Irmgard Keun was the partner of novelist Joseph Roth for the last few years of his life: I’ve only dabbled in Roth with his novella The Legend of the Holy Drinker, but the testimonies of Susan Hill and dovegreyreader promise much more pleasure to be had from him yet (and dgr has already mentioned Irmgard Keun on this very site). Of course, a romantic connection with a fine writer doesn’t mean that Keun’s book will be good too: it must be just a coincidence, then.
Child of All Nations  on the face of it sounds like pretty uninspiring stuff: a family flee Nazi Germany and seek peace elsewhere in Europe. Heard it all before. But what sets Keun’s novel apart is the uniquely charming voice of Kully, the nine-year-old narrator.

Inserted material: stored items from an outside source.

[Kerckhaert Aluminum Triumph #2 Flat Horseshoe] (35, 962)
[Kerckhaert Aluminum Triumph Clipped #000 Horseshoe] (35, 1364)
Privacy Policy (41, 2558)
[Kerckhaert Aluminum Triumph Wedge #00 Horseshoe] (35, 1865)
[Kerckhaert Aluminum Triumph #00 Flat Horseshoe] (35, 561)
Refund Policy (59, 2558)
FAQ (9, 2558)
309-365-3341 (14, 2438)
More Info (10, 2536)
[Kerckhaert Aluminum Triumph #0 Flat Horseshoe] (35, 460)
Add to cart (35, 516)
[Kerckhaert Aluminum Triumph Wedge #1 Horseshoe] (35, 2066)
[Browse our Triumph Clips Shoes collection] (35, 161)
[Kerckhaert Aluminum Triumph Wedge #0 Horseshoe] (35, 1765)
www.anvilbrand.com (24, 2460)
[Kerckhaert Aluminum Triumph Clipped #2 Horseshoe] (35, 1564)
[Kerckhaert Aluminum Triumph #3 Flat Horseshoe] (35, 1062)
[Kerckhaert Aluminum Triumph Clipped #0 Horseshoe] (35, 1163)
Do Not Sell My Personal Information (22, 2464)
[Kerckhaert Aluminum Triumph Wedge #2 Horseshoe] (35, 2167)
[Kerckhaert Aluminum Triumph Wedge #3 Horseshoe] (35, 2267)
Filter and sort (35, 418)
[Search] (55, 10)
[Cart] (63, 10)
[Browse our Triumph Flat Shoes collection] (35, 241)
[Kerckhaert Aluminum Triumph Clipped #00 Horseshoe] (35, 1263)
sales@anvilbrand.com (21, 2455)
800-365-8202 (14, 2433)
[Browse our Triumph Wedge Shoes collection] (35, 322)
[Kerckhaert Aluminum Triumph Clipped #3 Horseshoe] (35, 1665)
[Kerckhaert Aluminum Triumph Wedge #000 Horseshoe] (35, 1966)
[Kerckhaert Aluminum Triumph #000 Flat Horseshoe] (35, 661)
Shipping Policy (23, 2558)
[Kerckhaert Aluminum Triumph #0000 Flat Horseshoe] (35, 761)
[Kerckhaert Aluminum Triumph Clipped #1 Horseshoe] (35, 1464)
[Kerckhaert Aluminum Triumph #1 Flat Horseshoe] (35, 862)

The danger of a child narrator is that the author can make it too cute, too disingenuous, or two-dimensional. Fortunately Kully is none of these things, but gets her point across:
When I was in Germany, before, I did go to school, and that’s where I learned to read and write. Then my father didn’t want to be in Germany any more, because the government had locked up friends of his, and because he couldn’t write or say the things he wanted to write and say. I wonder what the point is of children in Germany still having to learn to read and write?

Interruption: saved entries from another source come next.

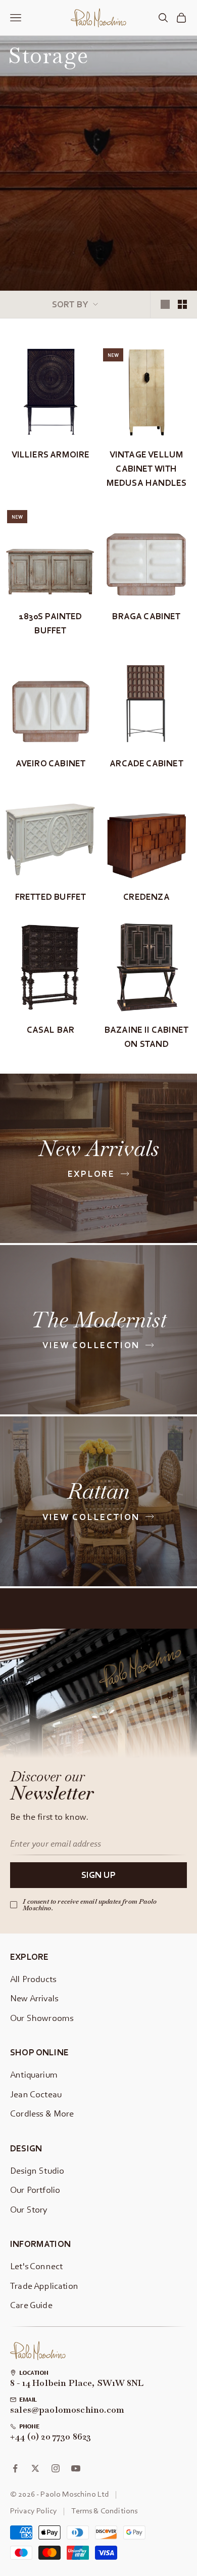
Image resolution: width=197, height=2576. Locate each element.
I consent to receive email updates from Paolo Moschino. (90, 1904)
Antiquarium (34, 2074)
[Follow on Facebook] (15, 2468)
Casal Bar (51, 1029)
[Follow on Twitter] (35, 2468)
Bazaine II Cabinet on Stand (146, 1036)
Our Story (29, 2209)
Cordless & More (42, 2113)
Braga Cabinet (146, 616)
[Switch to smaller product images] (182, 304)
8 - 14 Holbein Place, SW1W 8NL (76, 2383)
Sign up (98, 1874)
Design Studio (37, 2170)
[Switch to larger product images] (165, 304)
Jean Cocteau (36, 2094)
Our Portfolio (35, 2189)
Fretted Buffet (50, 896)
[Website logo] (38, 2351)
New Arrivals (34, 1998)
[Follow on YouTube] (76, 2468)
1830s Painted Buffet (50, 623)
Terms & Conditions (104, 2510)
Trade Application (44, 2285)
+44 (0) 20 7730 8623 (50, 2437)
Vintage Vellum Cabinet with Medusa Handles (146, 468)
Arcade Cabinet (146, 763)
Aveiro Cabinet (50, 763)
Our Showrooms (41, 2017)
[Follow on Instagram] (56, 2468)
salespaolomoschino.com (67, 2410)
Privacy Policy (33, 2510)
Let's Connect (36, 2266)
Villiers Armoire (51, 454)
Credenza (146, 896)
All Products (33, 1978)
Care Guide (31, 2304)
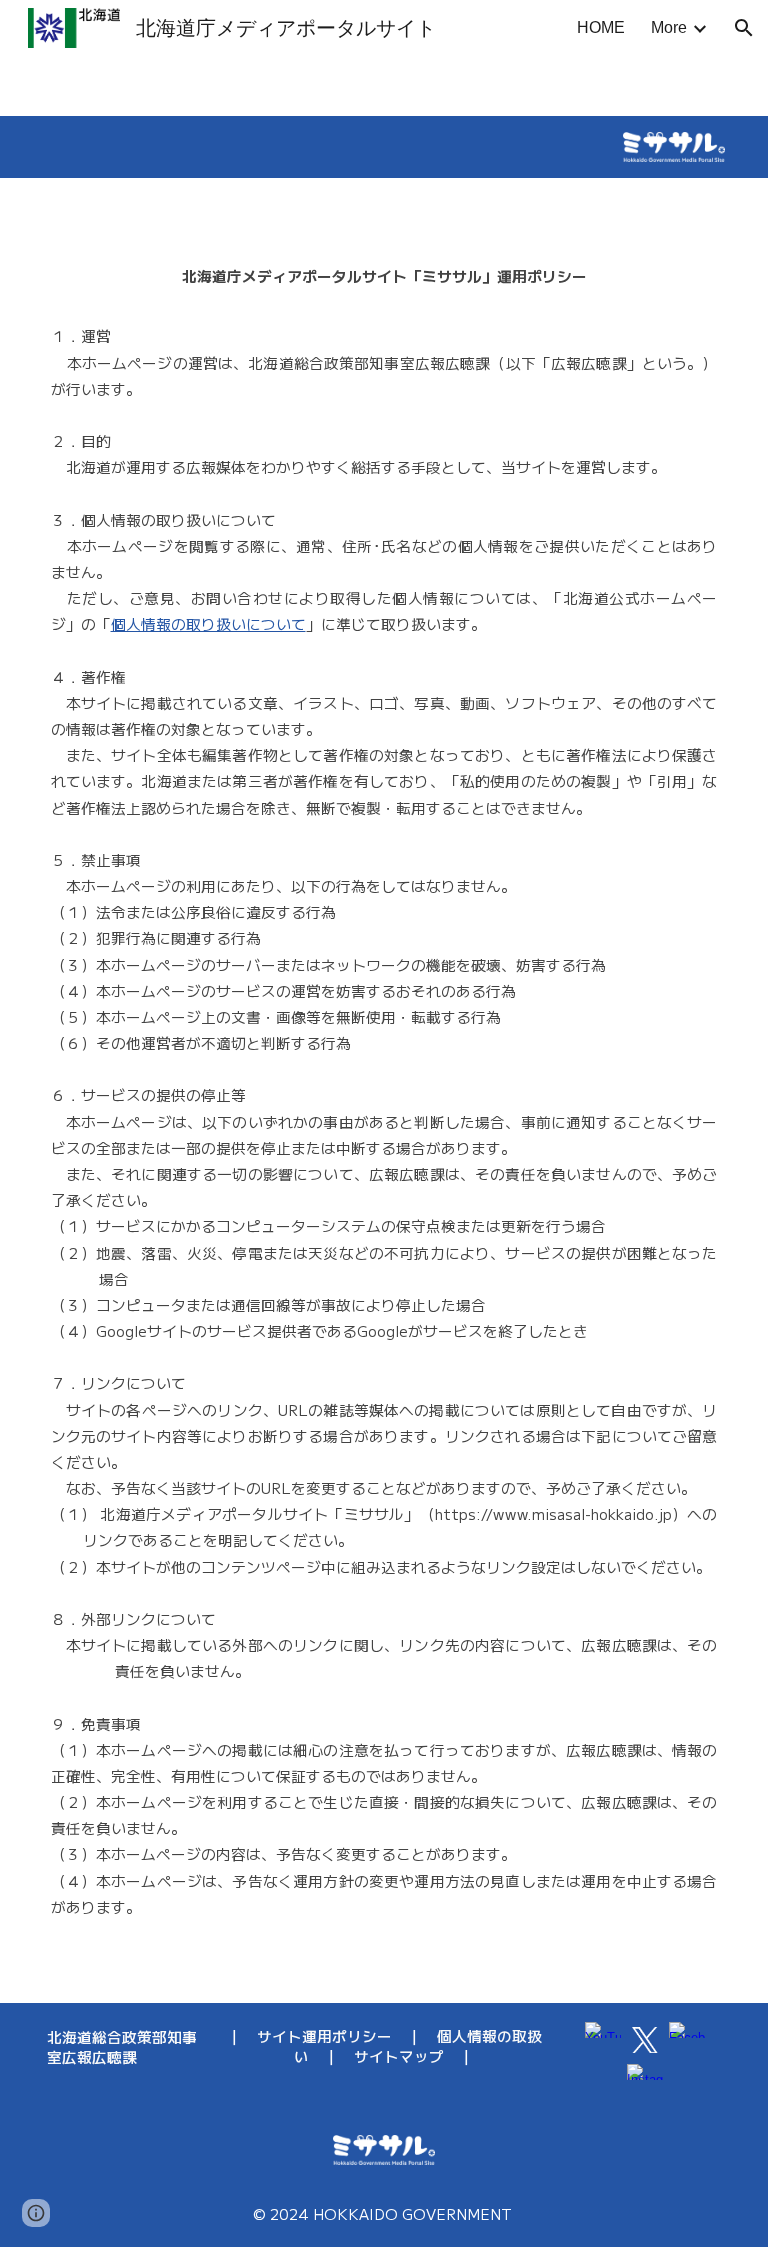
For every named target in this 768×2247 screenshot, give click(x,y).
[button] (744, 28)
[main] (384, 1090)
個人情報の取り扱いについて (208, 623)
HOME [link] (601, 27)
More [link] (669, 27)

Now her father is away raising money to enable them to continue their journey, and Kully and her mother are in Amsterdam, trying to stave off the day when they have to pay their hotel bills (“I get funny looks from hotel managers, but that’s not because I’m naughty; it’s the fault of my father … the waiters no longer brandish their napkins in that jolly way; instead they flick them at our table. Mama says they do it to clear the crumbs away, but it looks to me more like what you do to keep away pesky cats that have their eyes on the roast”).
Kully recounts their journeys across Germany, the Netherlands and France, with Keun meanwhile probing gently at the major issues surrounding the story. Reading it in the comfortably informed 21st century, it’s easy to forget that Child of All Nations was written when the worst of the Nazi terror was yet to come: this makes it seem both prescient and retrospectively wise. There is a postmodern sort of dramatic irony in operation: not only does the reader know more than the narrator, the reader knows more than the author. On the subject of contemporary politics Kully’s father has this to say:
‘As for fear of God? Why? Why not trust in God? I’d rather my little girl worshipped matchboxes or liqueur glasses than that she be afraid of God. Everything that’s wrong in the world begins with fear. All that mess in Germany could only result because the people there have lived in fear for ever. … First a father demands that his child be afraid of him. Then there’s school and fear of the teacher, fear of God at church, fear of military or other superiors, fear of the police, fear of life, fear of death. Finally, the people are so crippled and warped by fear that they elect a government that they can serve in fear. Not content with that, when they see other people who are not set on living in fear, the get angry, and try in their turn to make them afraid. First of all they make God into a kind of dictator, and now they don’t need Him any more, because they’ve come up with a better dictator themselves.’
Child of All Nations is very funny too, from the authorial distance from her child narrator which enables Keun to invoke some witty irony, to Kully’s father’s bold way of trying to persuade people, and in particular women (all of whom, he feels, are susceptible to his charms). Here I saw reflections of Roth’s Holy Drinker Andreas, and his doomed attempts to stave off the loss of his money.
The one disappointment is the ending, or more accurately the last leg of the family’s journey. It damages the scale of the drama, and (as Hofmann acknowledges in his afterword) “breaks the claustrophobia of the book.” But this doesn’t matter too much – Child of All Nations is all about the journey, not the destination, and that is a very fine experience indeed.